Entries on locating words and elements >>
┌────────
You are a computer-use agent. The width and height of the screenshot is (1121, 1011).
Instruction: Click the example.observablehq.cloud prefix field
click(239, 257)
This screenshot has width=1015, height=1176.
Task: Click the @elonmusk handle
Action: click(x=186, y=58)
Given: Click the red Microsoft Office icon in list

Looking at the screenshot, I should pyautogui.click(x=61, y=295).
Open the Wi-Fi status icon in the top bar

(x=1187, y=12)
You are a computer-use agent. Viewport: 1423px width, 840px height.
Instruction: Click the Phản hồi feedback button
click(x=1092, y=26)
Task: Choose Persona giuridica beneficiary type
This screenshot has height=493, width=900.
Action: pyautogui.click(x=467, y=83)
└────────
PROBLEM DESCRIPTION >>
Duplicate all of the data above line for line, with no changes.

THE RESPONSE >>
You are a computer-use agent. The width and height of the screenshot is (1121, 1011).
Instruction: Click the example.observablehq.cloud prefix field
click(239, 257)
This screenshot has width=1015, height=1176.
Task: Click the @elonmusk handle
Action: click(x=186, y=58)
Given: Click the red Microsoft Office icon in list

Looking at the screenshot, I should pyautogui.click(x=61, y=295).
Open the Wi-Fi status icon in the top bar

(x=1187, y=12)
You are a computer-use agent. Viewport: 1423px width, 840px height.
Instruction: Click the Phản hồi feedback button
click(x=1092, y=26)
Task: Choose Persona giuridica beneficiary type
This screenshot has height=493, width=900.
Action: pyautogui.click(x=467, y=83)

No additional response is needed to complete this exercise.